Far from being a primitive form of organization, the family is a very late product of human evolution. As far as we can go back in the palæo-ethnology of mankind, we find men living in societies – in tribes similar to those of the highest mammals; and an extremely slow and long evolution was required to bring these societies to the gentile, or clan organization, which, in its turn, had to undergo another, also very long evolution, before the first germs of family, polygamous or monogamous, could appear. Societies, bands, or tribes – not families – were thus the primitive form of organization of mankind and its earliest ancestors. That is what ethnology has come to after its painstaking researches. And in so doing it simply came to what might have been foreseen by the zoologist.
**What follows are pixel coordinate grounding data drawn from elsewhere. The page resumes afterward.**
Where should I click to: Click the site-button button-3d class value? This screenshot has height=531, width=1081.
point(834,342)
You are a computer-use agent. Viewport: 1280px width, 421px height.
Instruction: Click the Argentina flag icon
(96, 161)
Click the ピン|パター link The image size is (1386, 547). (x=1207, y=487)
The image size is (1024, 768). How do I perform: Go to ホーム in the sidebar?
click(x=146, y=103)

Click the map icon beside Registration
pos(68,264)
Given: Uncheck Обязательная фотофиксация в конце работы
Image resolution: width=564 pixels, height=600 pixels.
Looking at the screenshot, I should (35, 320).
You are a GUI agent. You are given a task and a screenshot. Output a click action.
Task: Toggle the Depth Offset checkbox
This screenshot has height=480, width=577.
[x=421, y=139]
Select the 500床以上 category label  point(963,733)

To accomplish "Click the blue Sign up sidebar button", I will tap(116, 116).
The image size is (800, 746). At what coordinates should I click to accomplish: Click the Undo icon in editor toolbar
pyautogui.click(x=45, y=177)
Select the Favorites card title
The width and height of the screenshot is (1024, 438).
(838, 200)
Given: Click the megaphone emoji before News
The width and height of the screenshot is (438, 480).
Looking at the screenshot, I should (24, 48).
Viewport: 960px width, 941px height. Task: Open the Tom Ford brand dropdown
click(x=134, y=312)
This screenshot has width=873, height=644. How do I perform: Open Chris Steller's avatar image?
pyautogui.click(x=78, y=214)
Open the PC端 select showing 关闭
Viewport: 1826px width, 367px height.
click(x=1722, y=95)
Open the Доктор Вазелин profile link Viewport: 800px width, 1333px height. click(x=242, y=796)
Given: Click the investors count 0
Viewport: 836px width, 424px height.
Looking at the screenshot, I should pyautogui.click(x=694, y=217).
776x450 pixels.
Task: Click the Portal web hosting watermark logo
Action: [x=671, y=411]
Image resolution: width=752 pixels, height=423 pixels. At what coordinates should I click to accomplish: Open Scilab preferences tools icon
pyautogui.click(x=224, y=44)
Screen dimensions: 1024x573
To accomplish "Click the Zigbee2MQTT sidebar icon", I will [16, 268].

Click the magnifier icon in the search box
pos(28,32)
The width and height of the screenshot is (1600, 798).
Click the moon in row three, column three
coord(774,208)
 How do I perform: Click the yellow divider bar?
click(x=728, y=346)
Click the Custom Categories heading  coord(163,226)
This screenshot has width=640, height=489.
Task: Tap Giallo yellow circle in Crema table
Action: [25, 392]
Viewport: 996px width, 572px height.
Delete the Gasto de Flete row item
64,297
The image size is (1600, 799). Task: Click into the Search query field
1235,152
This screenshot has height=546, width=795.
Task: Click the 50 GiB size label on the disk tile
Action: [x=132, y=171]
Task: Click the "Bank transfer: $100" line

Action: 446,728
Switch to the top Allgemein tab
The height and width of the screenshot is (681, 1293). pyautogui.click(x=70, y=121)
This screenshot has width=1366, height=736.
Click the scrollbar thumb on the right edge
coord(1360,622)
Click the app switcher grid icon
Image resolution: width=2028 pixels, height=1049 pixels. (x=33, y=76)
None of the higher mammals, save a few carnivores and a few undoubtedly-decaying species of apes (orangoutans and gorillas), live in small families, isolatedly straggling in the woods. All others live in societies. And Darwin so well understood that isolately-living apes never could have developed into man-like beings, that he was inclined to consider man as descended from some comparatively weak but social species, like the chimpanzee, rather than from some stronger but unsociable species, like the gorilla (The Descent of Man, end of ch. ii. pp. 63 and 64 of the 2nd edition). Zoology and palaeo-ethnology are thus agreed in considering that the band, not the family, was the earliest form of social life. The first human societies simply were a further development of those societies which constitute the very essence of life of the higher animals.